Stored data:

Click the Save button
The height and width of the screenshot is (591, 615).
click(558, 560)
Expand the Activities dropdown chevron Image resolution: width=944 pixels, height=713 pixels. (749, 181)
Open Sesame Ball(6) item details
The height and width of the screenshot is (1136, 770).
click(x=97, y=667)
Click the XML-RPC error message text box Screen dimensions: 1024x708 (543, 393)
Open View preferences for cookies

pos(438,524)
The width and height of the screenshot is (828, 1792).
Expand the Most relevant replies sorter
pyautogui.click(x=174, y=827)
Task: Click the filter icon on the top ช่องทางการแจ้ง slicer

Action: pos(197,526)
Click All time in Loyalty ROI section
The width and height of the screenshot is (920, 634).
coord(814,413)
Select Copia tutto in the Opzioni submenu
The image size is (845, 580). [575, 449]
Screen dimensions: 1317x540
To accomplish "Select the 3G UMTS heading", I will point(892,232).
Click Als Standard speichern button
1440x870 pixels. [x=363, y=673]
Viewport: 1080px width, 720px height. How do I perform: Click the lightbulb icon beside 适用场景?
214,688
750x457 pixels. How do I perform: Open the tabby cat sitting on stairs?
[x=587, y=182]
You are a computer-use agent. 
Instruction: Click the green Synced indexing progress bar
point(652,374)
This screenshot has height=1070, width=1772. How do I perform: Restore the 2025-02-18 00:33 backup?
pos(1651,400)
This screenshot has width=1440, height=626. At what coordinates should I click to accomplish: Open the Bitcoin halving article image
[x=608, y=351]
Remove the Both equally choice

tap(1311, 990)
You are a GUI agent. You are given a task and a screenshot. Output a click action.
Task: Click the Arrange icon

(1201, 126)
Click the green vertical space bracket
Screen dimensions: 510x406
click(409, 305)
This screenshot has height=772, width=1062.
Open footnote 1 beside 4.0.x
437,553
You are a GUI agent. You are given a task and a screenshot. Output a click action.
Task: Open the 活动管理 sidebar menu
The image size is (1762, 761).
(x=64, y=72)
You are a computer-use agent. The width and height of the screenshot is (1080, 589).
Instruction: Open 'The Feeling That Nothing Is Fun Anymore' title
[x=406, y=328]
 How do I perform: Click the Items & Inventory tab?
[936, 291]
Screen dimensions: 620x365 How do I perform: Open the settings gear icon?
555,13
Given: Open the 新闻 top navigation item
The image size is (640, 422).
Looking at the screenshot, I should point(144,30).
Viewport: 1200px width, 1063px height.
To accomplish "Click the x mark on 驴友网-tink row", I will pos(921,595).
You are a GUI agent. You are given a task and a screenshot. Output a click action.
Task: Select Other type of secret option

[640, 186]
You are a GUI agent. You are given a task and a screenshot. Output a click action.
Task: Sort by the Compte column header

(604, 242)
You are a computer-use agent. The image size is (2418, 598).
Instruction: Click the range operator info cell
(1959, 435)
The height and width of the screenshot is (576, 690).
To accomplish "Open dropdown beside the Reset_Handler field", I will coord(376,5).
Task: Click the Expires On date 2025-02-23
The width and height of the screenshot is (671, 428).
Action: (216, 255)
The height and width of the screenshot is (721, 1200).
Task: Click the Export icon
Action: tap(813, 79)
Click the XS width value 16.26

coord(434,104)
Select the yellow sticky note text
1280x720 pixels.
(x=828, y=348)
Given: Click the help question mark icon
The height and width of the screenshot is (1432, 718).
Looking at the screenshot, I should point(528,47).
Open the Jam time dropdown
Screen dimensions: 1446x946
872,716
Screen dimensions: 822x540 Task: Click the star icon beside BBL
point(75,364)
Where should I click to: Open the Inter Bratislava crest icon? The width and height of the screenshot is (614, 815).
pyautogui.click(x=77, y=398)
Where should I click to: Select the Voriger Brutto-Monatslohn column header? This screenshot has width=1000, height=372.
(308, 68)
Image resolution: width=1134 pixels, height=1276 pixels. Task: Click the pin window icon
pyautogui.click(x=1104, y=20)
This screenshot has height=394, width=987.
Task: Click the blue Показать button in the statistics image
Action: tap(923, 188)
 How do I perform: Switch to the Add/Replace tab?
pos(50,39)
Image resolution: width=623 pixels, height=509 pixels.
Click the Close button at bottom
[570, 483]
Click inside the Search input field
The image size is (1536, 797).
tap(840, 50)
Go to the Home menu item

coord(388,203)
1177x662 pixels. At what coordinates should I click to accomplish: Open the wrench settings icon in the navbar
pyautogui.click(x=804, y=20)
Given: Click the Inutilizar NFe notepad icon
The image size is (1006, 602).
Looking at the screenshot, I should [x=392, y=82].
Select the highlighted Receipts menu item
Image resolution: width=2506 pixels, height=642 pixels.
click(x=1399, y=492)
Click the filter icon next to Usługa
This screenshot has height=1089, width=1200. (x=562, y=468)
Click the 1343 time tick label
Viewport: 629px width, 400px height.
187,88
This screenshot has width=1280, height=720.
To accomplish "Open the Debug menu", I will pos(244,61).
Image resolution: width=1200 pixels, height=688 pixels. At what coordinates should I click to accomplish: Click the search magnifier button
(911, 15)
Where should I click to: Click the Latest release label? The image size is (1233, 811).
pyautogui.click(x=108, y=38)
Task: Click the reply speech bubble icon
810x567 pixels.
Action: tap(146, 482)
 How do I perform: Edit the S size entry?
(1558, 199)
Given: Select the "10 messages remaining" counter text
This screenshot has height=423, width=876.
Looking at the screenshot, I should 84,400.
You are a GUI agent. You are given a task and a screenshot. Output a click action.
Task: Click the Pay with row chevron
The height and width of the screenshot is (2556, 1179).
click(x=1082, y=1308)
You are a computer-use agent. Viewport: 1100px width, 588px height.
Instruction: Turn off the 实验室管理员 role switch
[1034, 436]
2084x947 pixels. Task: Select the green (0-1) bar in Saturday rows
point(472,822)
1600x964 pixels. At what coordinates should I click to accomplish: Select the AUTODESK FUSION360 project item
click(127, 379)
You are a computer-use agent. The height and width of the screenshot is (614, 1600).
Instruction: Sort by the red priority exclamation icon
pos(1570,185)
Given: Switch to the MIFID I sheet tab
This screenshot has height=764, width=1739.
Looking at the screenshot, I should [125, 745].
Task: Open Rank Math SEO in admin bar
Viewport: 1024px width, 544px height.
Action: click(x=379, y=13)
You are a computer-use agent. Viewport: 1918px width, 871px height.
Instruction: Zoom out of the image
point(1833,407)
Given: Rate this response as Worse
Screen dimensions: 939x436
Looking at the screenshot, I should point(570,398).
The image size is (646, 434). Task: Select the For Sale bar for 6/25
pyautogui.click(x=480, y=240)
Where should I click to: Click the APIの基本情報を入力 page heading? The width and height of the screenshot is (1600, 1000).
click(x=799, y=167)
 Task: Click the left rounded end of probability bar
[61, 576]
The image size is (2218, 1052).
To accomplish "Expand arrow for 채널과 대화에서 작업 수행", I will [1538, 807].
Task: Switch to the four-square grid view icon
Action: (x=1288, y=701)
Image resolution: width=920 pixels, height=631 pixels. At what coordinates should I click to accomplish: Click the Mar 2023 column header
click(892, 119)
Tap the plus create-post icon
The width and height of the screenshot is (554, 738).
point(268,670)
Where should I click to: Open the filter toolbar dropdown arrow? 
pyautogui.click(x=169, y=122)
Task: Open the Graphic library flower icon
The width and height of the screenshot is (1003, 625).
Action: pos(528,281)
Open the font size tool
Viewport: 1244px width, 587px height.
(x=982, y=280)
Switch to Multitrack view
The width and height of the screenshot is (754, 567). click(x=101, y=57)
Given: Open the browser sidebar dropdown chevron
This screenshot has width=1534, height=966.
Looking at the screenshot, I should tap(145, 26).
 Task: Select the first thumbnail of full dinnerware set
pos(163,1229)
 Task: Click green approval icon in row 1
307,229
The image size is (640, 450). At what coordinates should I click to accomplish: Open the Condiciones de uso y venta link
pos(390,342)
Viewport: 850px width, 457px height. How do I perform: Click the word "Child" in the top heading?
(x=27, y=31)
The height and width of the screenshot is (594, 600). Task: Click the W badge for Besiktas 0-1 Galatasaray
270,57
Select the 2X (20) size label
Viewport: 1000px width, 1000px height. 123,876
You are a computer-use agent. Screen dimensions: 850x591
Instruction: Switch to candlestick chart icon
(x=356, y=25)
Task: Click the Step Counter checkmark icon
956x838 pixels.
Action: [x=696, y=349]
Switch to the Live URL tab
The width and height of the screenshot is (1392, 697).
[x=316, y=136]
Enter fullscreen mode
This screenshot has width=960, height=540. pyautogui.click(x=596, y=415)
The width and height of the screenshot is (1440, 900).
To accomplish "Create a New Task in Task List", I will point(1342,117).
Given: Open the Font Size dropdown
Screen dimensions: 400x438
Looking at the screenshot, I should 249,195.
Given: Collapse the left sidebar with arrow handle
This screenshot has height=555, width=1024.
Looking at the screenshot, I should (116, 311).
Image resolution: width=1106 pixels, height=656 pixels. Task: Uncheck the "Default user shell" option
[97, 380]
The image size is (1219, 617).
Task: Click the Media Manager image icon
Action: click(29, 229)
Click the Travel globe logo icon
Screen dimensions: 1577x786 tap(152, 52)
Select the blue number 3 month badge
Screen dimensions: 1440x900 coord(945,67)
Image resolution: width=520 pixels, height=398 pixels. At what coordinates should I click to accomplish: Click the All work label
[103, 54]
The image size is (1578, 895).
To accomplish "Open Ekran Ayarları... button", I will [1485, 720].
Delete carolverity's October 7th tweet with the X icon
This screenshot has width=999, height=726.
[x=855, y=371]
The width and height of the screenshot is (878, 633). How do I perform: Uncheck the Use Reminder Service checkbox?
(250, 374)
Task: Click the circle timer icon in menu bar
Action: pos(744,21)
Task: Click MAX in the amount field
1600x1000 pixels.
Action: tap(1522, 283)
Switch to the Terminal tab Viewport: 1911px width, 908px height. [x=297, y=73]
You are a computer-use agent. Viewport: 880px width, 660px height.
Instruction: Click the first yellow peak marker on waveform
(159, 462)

**PROBLEM DETAILS:** What you should output is every line of the records above, from the first through the line containing "Click the XML-RPC", unchanged.

**SOLUTION:**
Click the Save button
The height and width of the screenshot is (591, 615).
click(558, 560)
Expand the Activities dropdown chevron Image resolution: width=944 pixels, height=713 pixels. (749, 181)
Open Sesame Ball(6) item details
The height and width of the screenshot is (1136, 770).
click(x=97, y=667)
Click the XML-RPC error message text box Screen dimensions: 1024x708 (543, 393)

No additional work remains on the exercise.